DENTON, MD. | If there is one hopeful thing about Maryland’s opioid crisis, it’s that no one is denying the obvious.
“Very honestly, nothing is working,” says Frederick County Sheriff Chuck Jenkins. “It’s unlike anything we’ve ever seen.”
For rural areas, where communities are small and the stigma is large, opioids can be particularly insidious. The man who jumped out of the moving ambulance after getting revived by naloxone might be an old high school classmate. The woman selling drugs at the hospital to fellow addicts could be the little sister of a good friend.
The epidemic is also a serious drag on government and medical resources in places where budgets already are stretched.
But while the opioid crisis appears to be kicking Maryland’s rural populations while they’re down, the silver lining might be in the size and inherent closeness of those communities, which are beginning to coordinate efforts to combat opioids in ways that simply aren’t possible in the state’s more populated counties.
“In our small area, opioids affect pretty much every family one way or another,” said Tommy Conneely, who runs the Lost Sheep Recovery Mission in Caroline County and said he has been seven years sober from alcohol.
Caroline, like other rural counties, is beginning to harmonize their anti-opioid efforts across a wide range of public, private and faith-based groups. The county’s drug and alcohol abuse council includes a diverse collection of law enforcement, education, substance abuse and mental health officials.
And people like Mr.
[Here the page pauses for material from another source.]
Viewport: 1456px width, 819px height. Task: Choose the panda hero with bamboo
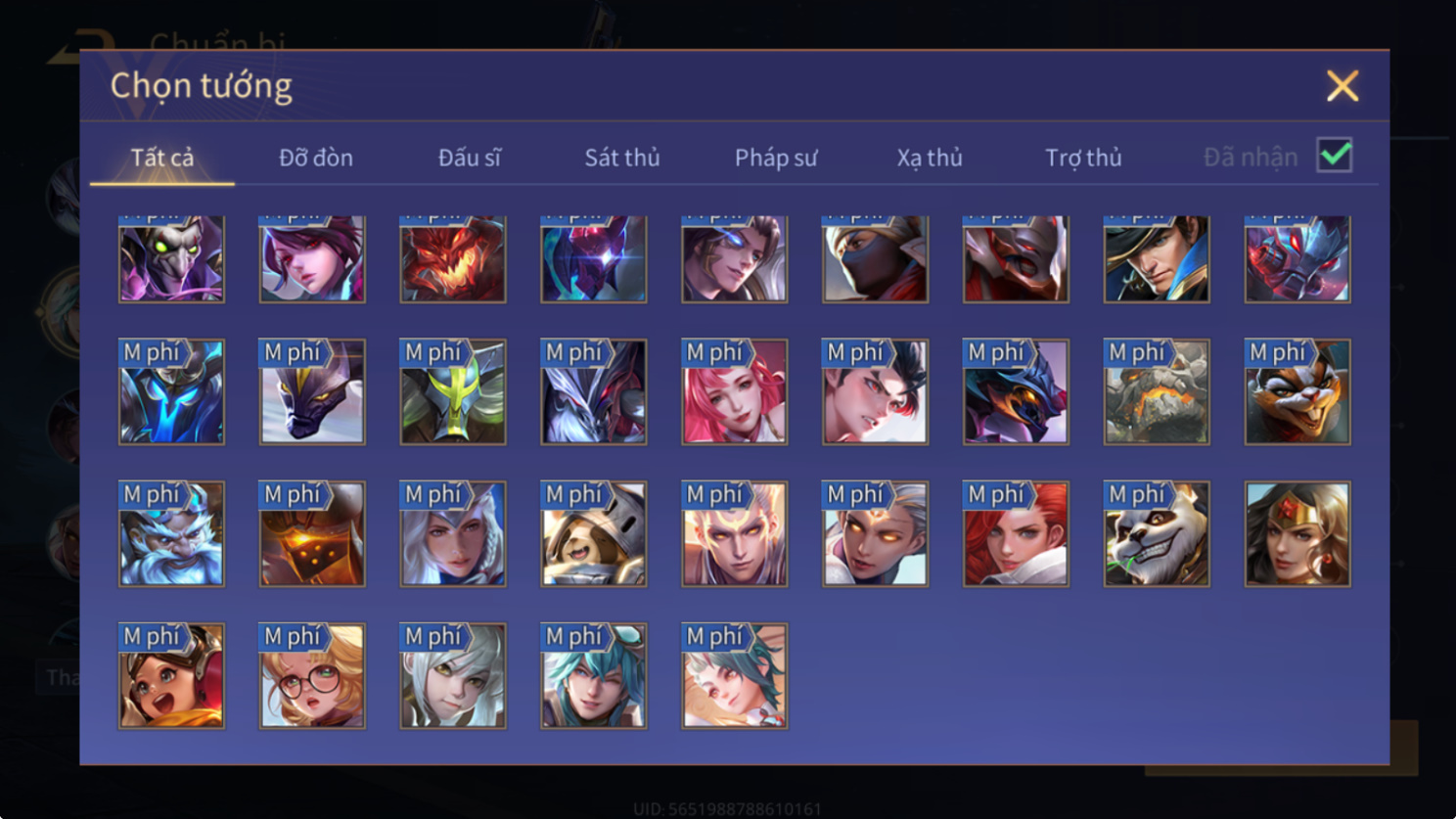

Conneely, who, as an ex-cop now involved in faith-based recovery efforts, brings a wholly unique perspective.
The Caroline drug council is in the midst of a series of events hosted at volunteer fire departments, where the FBI documentary “Chasing the Dragon” is being shown, followed by a discussion initiated by former addicts and their parents.
“We found that we had a lot of family members [attend] who had loved ones in active addiction who needed support,” said Holly Ireland, executive director of Mid-Shore Behavioral Health, a referral and planning agency that receives some state funding and operates in Caroline, Dorchester, Kent, Queen Anne’s and Talbot counties. “What we haven’t quite figured out is how to tackle engaging the community that is addicted.”